Task:
Write out these lines again with every instance of "Wolf" swapped for "WOLF", leaving everything else as it is.
======== Stored data
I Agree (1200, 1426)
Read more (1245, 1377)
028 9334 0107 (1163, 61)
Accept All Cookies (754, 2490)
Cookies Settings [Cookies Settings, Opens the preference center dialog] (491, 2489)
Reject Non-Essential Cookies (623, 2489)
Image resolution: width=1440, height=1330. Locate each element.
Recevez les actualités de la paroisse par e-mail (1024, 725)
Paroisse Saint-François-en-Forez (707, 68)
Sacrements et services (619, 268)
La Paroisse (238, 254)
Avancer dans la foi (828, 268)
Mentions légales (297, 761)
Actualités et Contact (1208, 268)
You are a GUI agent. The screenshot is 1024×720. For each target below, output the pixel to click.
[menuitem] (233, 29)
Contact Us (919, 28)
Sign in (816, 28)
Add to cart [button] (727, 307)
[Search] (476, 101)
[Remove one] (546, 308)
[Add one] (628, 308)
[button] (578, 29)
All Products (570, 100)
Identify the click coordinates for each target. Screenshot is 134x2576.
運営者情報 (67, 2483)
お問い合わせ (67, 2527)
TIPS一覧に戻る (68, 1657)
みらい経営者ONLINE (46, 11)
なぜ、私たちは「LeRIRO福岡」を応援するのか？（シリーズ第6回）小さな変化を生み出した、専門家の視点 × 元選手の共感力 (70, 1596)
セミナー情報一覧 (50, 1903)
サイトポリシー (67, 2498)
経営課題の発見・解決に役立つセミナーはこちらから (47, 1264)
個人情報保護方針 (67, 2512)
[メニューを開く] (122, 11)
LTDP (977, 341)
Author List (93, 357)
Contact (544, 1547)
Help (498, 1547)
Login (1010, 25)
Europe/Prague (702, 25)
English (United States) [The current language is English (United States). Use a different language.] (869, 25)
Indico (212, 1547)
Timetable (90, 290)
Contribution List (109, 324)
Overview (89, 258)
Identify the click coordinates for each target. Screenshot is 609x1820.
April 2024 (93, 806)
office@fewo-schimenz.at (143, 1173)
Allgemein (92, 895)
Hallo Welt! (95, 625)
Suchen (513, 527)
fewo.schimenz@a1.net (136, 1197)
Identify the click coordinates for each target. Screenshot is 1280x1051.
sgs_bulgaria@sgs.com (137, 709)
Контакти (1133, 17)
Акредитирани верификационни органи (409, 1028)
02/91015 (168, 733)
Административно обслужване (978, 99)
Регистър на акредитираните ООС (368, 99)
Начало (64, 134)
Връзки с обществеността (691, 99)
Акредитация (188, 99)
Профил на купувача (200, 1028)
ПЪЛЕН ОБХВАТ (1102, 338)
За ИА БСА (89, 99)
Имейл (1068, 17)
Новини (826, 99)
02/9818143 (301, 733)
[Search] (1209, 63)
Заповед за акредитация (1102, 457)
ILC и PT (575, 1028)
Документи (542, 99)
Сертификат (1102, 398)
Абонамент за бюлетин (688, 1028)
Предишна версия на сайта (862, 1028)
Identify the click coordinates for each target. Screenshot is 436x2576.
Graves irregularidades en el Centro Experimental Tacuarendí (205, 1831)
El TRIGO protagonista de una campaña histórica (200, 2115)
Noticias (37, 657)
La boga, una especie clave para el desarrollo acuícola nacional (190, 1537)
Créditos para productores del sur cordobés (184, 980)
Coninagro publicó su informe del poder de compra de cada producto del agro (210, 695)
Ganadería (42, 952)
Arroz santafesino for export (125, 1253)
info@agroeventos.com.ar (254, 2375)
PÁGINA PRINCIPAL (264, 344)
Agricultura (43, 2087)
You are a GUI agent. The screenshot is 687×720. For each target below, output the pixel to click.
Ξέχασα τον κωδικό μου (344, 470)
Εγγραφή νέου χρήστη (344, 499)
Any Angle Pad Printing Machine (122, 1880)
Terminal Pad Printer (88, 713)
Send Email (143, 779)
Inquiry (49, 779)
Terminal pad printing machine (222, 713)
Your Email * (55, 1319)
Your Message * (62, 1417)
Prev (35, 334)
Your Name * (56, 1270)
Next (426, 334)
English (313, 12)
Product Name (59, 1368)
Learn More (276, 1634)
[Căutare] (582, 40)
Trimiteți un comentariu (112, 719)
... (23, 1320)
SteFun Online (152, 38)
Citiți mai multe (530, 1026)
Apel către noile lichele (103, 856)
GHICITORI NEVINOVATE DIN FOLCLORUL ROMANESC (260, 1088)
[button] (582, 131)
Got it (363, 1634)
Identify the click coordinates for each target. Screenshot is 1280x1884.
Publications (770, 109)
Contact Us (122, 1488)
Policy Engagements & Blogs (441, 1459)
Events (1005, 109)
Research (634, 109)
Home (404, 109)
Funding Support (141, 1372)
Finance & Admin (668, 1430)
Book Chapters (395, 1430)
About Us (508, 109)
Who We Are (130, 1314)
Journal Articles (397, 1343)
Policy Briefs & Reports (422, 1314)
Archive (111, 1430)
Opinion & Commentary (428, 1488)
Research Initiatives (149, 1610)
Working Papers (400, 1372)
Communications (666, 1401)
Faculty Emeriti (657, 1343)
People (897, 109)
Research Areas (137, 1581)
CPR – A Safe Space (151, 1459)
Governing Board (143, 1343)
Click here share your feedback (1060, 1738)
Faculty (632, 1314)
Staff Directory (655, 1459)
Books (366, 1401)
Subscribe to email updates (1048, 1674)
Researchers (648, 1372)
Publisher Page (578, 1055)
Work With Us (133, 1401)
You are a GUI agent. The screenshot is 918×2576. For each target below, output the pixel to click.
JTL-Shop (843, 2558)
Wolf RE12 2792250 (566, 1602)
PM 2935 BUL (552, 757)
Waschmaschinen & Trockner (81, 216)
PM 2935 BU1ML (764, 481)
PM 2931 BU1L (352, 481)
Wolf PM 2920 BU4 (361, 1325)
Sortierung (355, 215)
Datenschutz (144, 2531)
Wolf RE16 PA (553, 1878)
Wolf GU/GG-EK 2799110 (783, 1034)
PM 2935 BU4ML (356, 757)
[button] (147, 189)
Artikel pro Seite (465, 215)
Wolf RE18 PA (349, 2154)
================
Written solution:
I Agree (1200, 1426)
Read more (1245, 1377)
028 9334 0107 (1163, 61)
Accept All Cookies (754, 2490)
Cookies Settings [Cookies Settings, Opens the preference center dialog] (491, 2489)
Reject Non-Essential Cookies (623, 2489)
Image resolution: width=1440, height=1330. Locate each element.
Recevez les actualités de la paroisse par e-mail (1024, 725)
Paroisse Saint-François-en-Forez (707, 68)
Sacrements et services (619, 268)
La Paroisse (238, 254)
Avancer dans la foi (828, 268)
Mentions légales (297, 761)
Actualités et Contact (1208, 268)
You are a GUI agent. The screenshot is 1024×720. For each target below, output the pixel to click.
[menuitem] (233, 29)
Contact Us (919, 28)
Sign in (816, 28)
Add to cart [button] (727, 307)
[Search] (476, 101)
[Remove one] (546, 308)
[Add one] (628, 308)
[button] (578, 29)
All Products (570, 100)
Identify the click coordinates for each target. Screenshot is 134x2576.
運営者情報 (67, 2483)
お問い合わせ (67, 2527)
TIPS一覧に戻る (68, 1657)
みらい経営者ONLINE (46, 11)
なぜ、私たちは「LeRIRO福岡」を応援するのか？（シリーズ第6回）小さな変化を生み出した、専門家の視点 × 元選手の共感力 (70, 1596)
セミナー情報一覧 (50, 1903)
サイトポリシー (67, 2498)
経営課題の発見・解決に役立つセミナーはこちらから (47, 1264)
個人情報保護方針 (67, 2512)
[メニューを開く] (122, 11)
LTDP (977, 341)
Author List (93, 357)
Contact (544, 1547)
Help (498, 1547)
Login (1010, 25)
Europe/Prague (702, 25)
English (United States) [The current language is English (United States). Use a different language.] (869, 25)
Indico (212, 1547)
Timetable (90, 290)
Contribution List (109, 324)
Overview (89, 258)
Identify the click coordinates for each target. Screenshot is 609x1820.
April 2024 (93, 806)
office@fewo-schimenz.at (143, 1173)
Allgemein (92, 895)
Hallo Welt! (95, 625)
Suchen (513, 527)
fewo.schimenz@a1.net (136, 1197)
Identify the click coordinates for each target. Screenshot is 1280x1051.
sgs_bulgaria@sgs.com (137, 709)
Контакти (1133, 17)
Акредитирани верификационни органи (409, 1028)
02/91015 (168, 733)
Административно обслужване (978, 99)
Регистър на акредитираните ООС (368, 99)
Начало (64, 134)
Връзки с обществеността (691, 99)
Акредитация (188, 99)
Профил на купувача (200, 1028)
ПЪЛЕН ОБХВАТ (1102, 338)
За ИА БСА (89, 99)
Имейл (1068, 17)
Новини (826, 99)
02/9818143 (301, 733)
[Search] (1209, 63)
Заповед за акредитация (1102, 457)
ILC и PT (575, 1028)
Документи (542, 99)
Сертификат (1102, 398)
Абонамент за бюлетин (688, 1028)
Предишна версия на сайта (862, 1028)
Identify the click coordinates for each target. Screenshot is 436x2576.
Graves irregularidades en el Centro Experimental Tacuarendí (205, 1831)
El TRIGO protagonista de una campaña histórica (200, 2115)
Noticias (37, 657)
La boga, una especie clave para el desarrollo acuícola nacional (190, 1537)
Créditos para productores del sur cordobés (184, 980)
Coninagro publicó su informe del poder de compra de cada producto del agro (210, 695)
Ganadería (42, 952)
Arroz santafesino for export (125, 1253)
info@agroeventos.com.ar (254, 2375)
PÁGINA PRINCIPAL (264, 344)
Agricultura (43, 2087)
You are a GUI agent. The screenshot is 687×720. For each target below, output the pixel to click.
Ξέχασα τον κωδικό μου (344, 470)
Εγγραφή νέου χρήστη (344, 499)
Any Angle Pad Printing Machine (122, 1880)
Terminal Pad Printer (88, 713)
Send Email (143, 779)
Inquiry (49, 779)
Terminal pad printing machine (222, 713)
Your Email * (55, 1319)
Your Message * (62, 1417)
Prev (35, 334)
Your Name * (56, 1270)
Next (426, 334)
English (313, 12)
Product Name (59, 1368)
Learn More (276, 1634)
[Căutare] (582, 40)
Trimiteți un comentariu (112, 719)
... (23, 1320)
SteFun Online (152, 38)
Citiți mai multe (530, 1026)
Apel către noile lichele (103, 856)
GHICITORI NEVINOVATE DIN FOLCLORUL ROMANESC (260, 1088)
[button] (582, 131)
Got it (363, 1634)
Identify the click coordinates for each target. Screenshot is 1280x1884.
Publications (770, 109)
Contact Us (122, 1488)
Policy Engagements & Blogs (441, 1459)
Events (1005, 109)
Research (634, 109)
Home (404, 109)
Funding Support (141, 1372)
Finance & Admin (668, 1430)
Book Chapters (395, 1430)
About Us (508, 109)
Who We Are (130, 1314)
Journal Articles (397, 1343)
Policy Briefs & Reports (422, 1314)
Archive (111, 1430)
Opinion & Commentary (428, 1488)
Research Initiatives (149, 1610)
Working Papers (400, 1372)
Communications (666, 1401)
Faculty Emeriti (657, 1343)
People (897, 109)
Research Areas (137, 1581)
CPR – A Safe Space (151, 1459)
Governing Board (143, 1343)
Click here share your feedback (1060, 1738)
Faculty (632, 1314)
Staff Directory (655, 1459)
Books (366, 1401)
Subscribe to email updates (1048, 1674)
Researchers (648, 1372)
Publisher Page (578, 1055)
Work With Us (133, 1401)
You are a GUI agent. The screenshot is 918×2576. For each target below, output the pixel to click.
JTL-Shop (843, 2558)
WOLF RE12 2792250 (566, 1602)
PM 2935 BUL (552, 757)
Waschmaschinen & Trockner (81, 216)
PM 2935 BU1ML (764, 481)
PM 2931 BU1L (352, 481)
WOLF PM 2920 BU4 (361, 1325)
Sortierung (355, 215)
Datenschutz (144, 2531)
WOLF RE16 PA (553, 1878)
WOLF GU/GG-EK 2799110 (783, 1034)
PM 2935 BU4ML (356, 757)
[button] (147, 189)
Artikel pro Seite (465, 215)
WOLF RE18 PA (349, 2154)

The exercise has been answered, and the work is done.